• Prompt 1
Reproduce the passage of the ELGEKA meeting resolutions below, starting at "Regarding the 1st" and ending at "fiscal year 2012.".
• Prompt 2
Condense the paragraph of the ELGEKA meeting resolutions that begins "Regarding the 3rd subject" into a bulleted list that keeps its main facts.

ELGEKA S.A.

RESOLUTIONS OF THE ORDINARY ANNUAL GENERAL MEETING

Thessaloniki, June 25th,2013

Summary of resolutions of Ordinary Annual General Meeting of shareholders of company "ELGEKA S.A. Trade-Distributions Representations-Industry" of June 25, 2013

According to par. 4.1.3.3. of the Athens Stock Exchange Regulation, we inform you that today, June 25, 2013, Tuesday, at 12.00 a.m., took place at the company "ELGEKA S.A. Trade-Distributions-Representations-Industry" 's head office at the Industrial area of Sindos, Delta Municipality, Thessaloniki, the Ordinary Annual General Meeting of shareholders. At the General Meeting participated four (4) Shareholders, representing 23.012.940 common registered shares of the total 31.734.530 common registered shares and voting rights, i.e. there was a legal quorum with a percentage of 72,52% of the paid-up share capital, excluding 202.500 treasury common shares of the Company, and decided unanimously on the following subjects of the daily agenda:

Regarding the 1st subject: With 23.012.940 valid votes that account for 72,52% of the paid-up share capital, approved by 23.012.940 votes in favour, representing a 100% majority of shares represented and voting, the Annual Financial Report of the fiscal year 2012, in which they are included the Annual Financial Statements of the Parent Company and the Group, the relevant Reports of the Board of Directors and the Audit Reports of the Chartered Certified Auditors as well as the Corporate Governance Statement according to article 43a par. 3 subpar. d of C.L. 2190/1920 as well as the non - distribution of dividends from the fiscal year 2012.

Regarding the 2nd subject: With 23.012.940 valid votes that account for 72,52% of the paid-up share capital, approved by 23.012.940 votes in favour, representing a 100% majority of shares represented and voting, the discharge of both the members of the Board of Directors and of the Auditors from any liability for compensation for the fiscal year 2012 (01/01/2012-31/12/2012).

Regarding the 3rd subject: With 23.012.940 valid votes that account for 72,52% of the paid-up share capital, approved by 23.012.940 votes in favour, representing a 100% majority of shares represented and voting, the election of Auditing firm of Certified Auditors “Grant Thornton S.A.” to conduct both the regular audit for the current year 2013 (01/01/2013 – 31/12/2013) and the tax audit on the implementation of the relevant provisions of the Company for the issuance of corresponding annual tax certificate as provided by par. 5 of article 82 of L. 2238/1994. It is also approved as the total remuneration of the Auditing firm for the above audits delegated to it in the current fiscal year, not to exceed eighty-nine thousand five hundred euro (€ 89.500) plus VAT, i.e. amount up to fifty-nine thousand five hundred euro (€ 59.500) to conduct regular audit of year 2013 and amount up to thirty thousand euro (€ 30.000) for the corresponding tax audit, and authorized the Board of Directors to make a final agreement based on estimates of the time it will be required, and considering the relative tender of the Audit firm to our Company.

• Available data

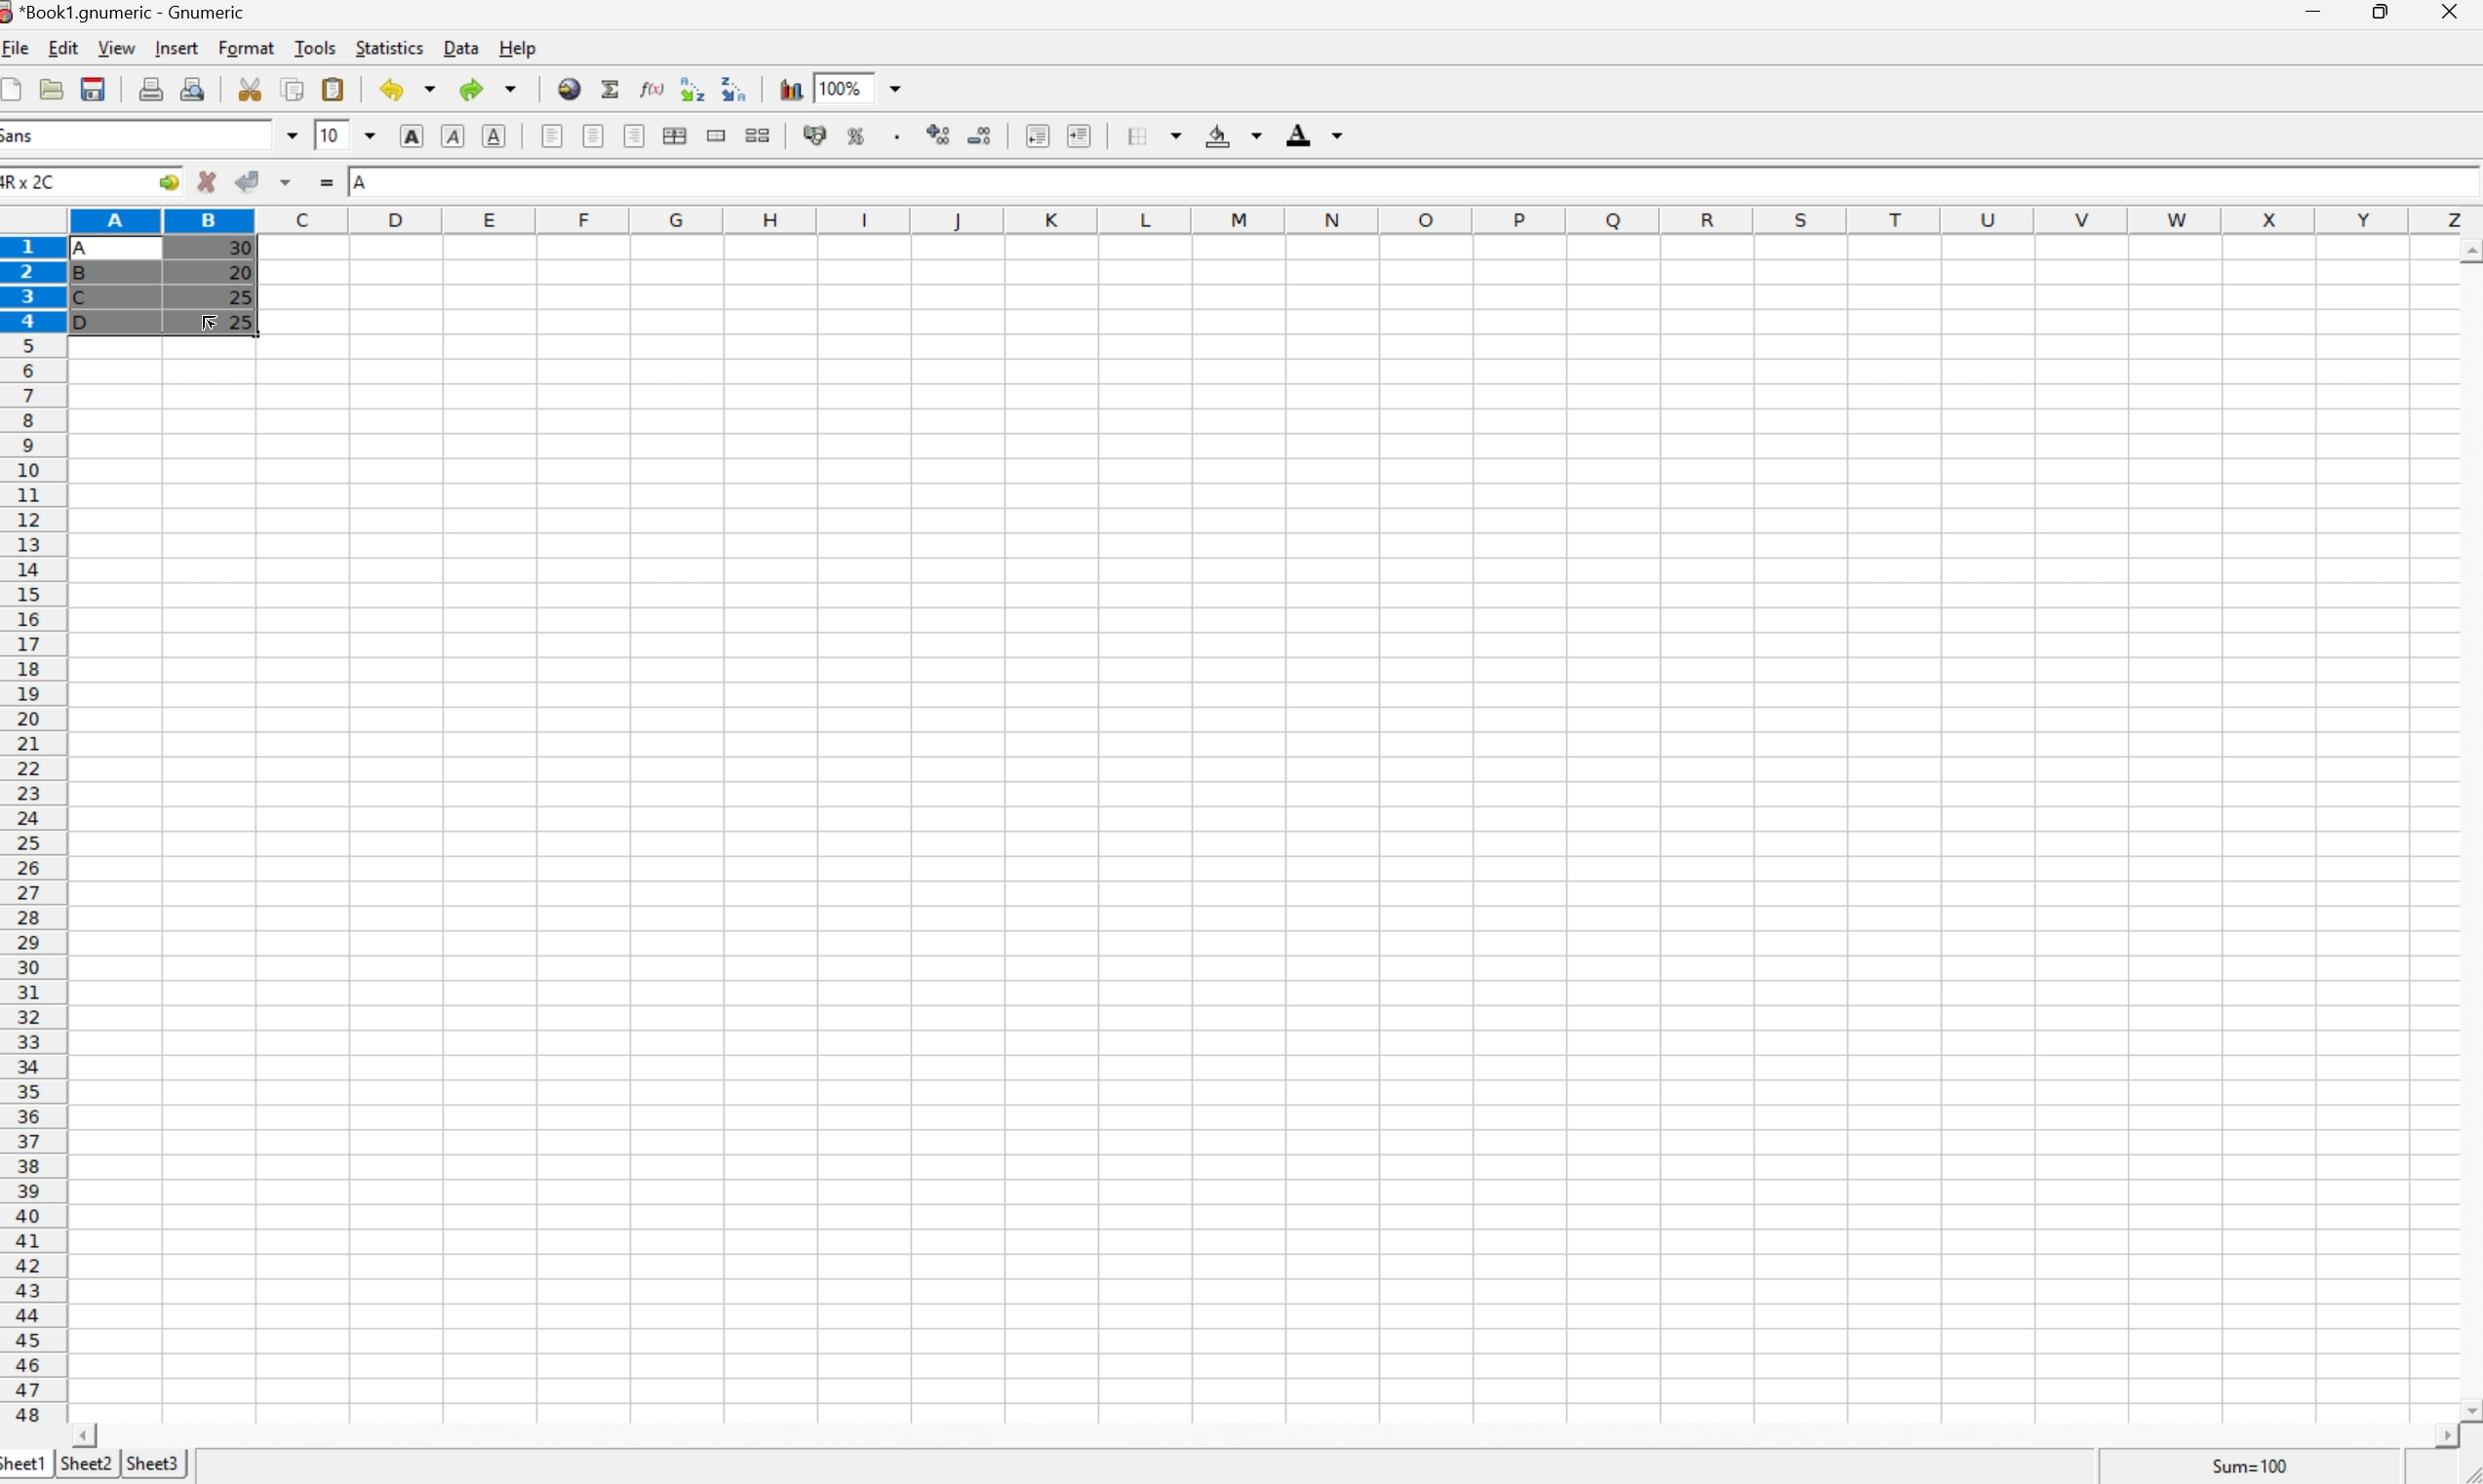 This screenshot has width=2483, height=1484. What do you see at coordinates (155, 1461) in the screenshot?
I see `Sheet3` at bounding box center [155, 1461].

• Finished answer 1
Regarding the 1st subject: With 23.012.940 valid votes that account for 72,52% of the paid-up share capital, approved by 23.012.940 votes in favour, representing a 100% majority of shares represented and voting, the Annual Financial Report of the fiscal year 2012, in which they are included the Annual Financial Statements of the Parent Company and the Group, the relevant Reports of the Board of Directors and the Audit Reports of the Chartered Certified Auditors as well as the Corporate Governance Statement according to article 43a par. 3 subpar. d of C.L. 2190/1920 as well as the non - distribution of dividends from the fiscal year 2012.

• Finished answer 2
- Vote: 23.012.940 valid votes (72,52% of the paid-up share capital), all in favour, a 100% majority of shares represented and voting.
- Election: the Auditing firm of Certified Auditors "Grant Thornton S.A." was elected to conduct the regular audit for 2013 (01/01/2013 – 31/12/2013).
- Tax audit: the same firm will also conduct the tax audit for the annual tax certificate under par. 5 of article 82 of L. 2238/1994.
- Remuneration: total fees are not to exceed €89.500 plus VAT.
  - up to €59.500 for the regular audit
  - up to €30.000 for the tax audit
- Authorization: the Board of Directors may make a final agreement based on estimates of the time required and the firm's tender to the Company.